プレハイブリダイゼーション、ハイブリダイゼーション、および洗浄は供給業者の推奨に従って行った。増感スクリーンを用いて室温で96時間、ブロットをオートラジオグラフィーにかけた。
【0141】
(d)ウェスタンブロット解析
コドン位置428〜718のGST融合ヒトANLNタンパク質でウサギを免疫化して、ヒトANLNタンパク質に特異的なウサギ抗体を作成した。抗体は標準的な手順で精製した。ECL Western Blotting System(Amersham Biosciences, Uppsala, Sweden)を用いた。細胞は、プラスミドトランスフェクション後24時間、無血清培地中で維持し、適切な量の溶解バッファー(150mM NaCl、50mM Tris-HCl, pH8.0、1%Nonidet P-40、0.1%SDS、0.5%デオキシコール酸Na、に加えてプロテアーゼ阻害剤)に溶解させた。SDS-PAGEを行い、PAGEで分離されたタンパク質をニトロセルロース膜(Amersham Biosciences)上にエレクトロブロットし、抗体と共にインキュベートした。ヒツジ抗マウスIgG-HRP抗体(Amersham Biosciences)およびヤギ抗ウサギIgG-HRP抗体(Amersham Biosciences)をこれら実験の二次抗体として供した。
【0142】
(e)免疫細胞化学解析
培養細胞をPBS(-)で2回洗浄し、4%パラホルムアルデヒド溶液中、60分間室温で固定し、0.1%Triton X-100を含むPBS(-)で1.5分間透過化した。一次抗体反応の前に、細胞をブロッキング溶液(PBS(-)中3%BSA)で60分間覆って非特異的な抗体結合をブロックした。

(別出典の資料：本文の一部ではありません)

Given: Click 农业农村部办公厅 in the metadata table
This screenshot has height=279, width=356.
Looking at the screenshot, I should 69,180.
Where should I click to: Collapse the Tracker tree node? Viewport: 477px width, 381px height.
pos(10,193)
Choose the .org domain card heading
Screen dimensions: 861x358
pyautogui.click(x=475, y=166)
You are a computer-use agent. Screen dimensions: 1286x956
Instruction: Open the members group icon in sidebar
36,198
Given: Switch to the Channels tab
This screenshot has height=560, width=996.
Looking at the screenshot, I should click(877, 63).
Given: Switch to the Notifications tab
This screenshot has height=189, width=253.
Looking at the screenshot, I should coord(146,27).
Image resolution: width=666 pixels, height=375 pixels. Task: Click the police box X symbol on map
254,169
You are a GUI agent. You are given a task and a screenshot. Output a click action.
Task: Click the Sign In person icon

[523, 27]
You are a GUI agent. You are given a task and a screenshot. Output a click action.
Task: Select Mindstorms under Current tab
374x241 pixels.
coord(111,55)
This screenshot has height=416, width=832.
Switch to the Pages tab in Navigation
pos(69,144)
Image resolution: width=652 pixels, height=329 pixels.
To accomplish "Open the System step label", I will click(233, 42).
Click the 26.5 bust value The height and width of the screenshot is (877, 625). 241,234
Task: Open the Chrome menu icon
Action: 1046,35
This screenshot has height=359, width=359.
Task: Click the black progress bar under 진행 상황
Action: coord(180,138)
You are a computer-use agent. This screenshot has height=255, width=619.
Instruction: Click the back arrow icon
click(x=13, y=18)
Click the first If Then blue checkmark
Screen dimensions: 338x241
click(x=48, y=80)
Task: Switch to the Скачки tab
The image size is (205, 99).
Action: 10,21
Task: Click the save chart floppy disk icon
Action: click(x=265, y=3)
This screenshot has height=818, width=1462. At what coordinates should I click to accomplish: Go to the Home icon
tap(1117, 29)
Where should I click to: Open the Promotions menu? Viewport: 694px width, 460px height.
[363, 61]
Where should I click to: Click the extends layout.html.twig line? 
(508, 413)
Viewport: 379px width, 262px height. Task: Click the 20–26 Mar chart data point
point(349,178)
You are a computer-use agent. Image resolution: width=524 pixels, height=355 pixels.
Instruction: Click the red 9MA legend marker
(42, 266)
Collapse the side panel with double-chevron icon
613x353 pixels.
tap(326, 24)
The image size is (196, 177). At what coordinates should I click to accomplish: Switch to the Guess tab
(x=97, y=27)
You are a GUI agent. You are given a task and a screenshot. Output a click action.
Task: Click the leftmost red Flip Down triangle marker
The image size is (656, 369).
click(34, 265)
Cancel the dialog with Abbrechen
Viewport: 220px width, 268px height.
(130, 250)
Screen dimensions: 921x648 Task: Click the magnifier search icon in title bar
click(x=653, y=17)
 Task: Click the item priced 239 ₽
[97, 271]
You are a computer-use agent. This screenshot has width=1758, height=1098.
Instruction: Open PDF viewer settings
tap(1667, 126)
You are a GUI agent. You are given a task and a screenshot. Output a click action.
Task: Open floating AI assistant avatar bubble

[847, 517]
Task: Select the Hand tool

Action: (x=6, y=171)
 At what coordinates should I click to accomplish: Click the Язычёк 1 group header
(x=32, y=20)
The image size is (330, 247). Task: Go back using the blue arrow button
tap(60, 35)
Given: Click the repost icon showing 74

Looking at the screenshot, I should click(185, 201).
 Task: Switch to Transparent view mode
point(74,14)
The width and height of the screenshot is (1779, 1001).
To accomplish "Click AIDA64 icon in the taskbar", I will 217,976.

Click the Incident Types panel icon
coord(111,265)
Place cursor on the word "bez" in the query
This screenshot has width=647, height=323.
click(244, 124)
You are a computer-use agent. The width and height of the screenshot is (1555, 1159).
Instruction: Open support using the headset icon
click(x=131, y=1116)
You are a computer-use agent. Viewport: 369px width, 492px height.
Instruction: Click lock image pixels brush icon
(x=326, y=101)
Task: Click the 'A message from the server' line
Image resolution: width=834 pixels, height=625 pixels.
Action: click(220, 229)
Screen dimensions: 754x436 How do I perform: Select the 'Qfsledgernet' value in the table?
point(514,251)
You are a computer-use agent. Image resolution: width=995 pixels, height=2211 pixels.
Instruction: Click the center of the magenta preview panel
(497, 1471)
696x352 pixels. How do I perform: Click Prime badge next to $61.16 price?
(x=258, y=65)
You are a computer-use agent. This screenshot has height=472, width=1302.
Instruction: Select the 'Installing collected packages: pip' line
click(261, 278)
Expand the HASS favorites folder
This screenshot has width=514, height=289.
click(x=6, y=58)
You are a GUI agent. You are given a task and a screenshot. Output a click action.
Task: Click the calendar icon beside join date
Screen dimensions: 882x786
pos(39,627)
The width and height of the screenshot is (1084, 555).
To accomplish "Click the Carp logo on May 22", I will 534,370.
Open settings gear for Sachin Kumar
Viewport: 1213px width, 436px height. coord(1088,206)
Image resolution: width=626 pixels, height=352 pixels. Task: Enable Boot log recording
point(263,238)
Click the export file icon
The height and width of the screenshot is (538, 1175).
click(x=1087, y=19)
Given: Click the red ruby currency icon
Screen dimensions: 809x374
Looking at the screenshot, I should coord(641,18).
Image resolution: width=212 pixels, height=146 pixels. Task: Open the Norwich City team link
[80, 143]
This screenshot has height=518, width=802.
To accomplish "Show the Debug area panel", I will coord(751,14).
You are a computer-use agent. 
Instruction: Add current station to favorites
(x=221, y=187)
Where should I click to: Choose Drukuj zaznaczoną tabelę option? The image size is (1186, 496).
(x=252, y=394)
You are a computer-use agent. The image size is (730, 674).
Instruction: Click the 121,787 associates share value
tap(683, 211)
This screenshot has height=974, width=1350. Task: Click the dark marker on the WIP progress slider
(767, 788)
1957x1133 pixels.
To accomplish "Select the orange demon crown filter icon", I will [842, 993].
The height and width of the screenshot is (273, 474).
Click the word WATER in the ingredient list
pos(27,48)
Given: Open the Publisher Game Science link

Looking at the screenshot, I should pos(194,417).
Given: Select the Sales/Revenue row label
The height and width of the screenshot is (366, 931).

そして、細胞をヒトANLNに対する抗体と共にインキュベートした。内因性ANLNを明らかにするために、FITC(Cappel, Durham, NC, USA)またはローダミン(Cappel)に結合したヤギ抗ウサギ二次抗体で染色し、レーザー共焦点顕微鏡(TSC SP2 AOBS: Leica Microsystems, Wetzlar, Germany)で観察した。アクチンフィラメントを可視化するため、Alexa59結合ファロイジン(Molecular Probes, Eugene, OR, USA)も、二次抗体とのインキュベーション後に加えた。
【0143】
(f)アンチセンスS-オリゴヌクレオチド
6ウェルディッシュにプレーティングした2 X 105個のNSCLC細胞株A549を、リポフェクタミン試薬(40nM)(Invitrogen, Carlsbad, CA, USA)を用いて、ANLN遺伝子に対応する合成S-オリゴヌクレオチド(0.2μM)でトランスフェクトし、10%FCSを含む培地中で2日間維持した。細胞生存率を、それぞれ三回MTTアッセイによって評価した。S-オリゴヌクレオチドの配列は以下の通り:
アンチセンス1(AS1)5’-CTCCGTAAACGGATCCAT-3’(SEQ ID No.11);
リバース1(R1)5’-TACCTAGGCAAATGCCTC-3’(SEQ ID No.12)、
アンチセンス2(AS2)5’-CGGATCCATCGCCCCAGG-3’(SEQ ID No.13);
リバース2(R2)5’-GGACCCCGCTACCTAGGC-3’(SEQ ID No.14)。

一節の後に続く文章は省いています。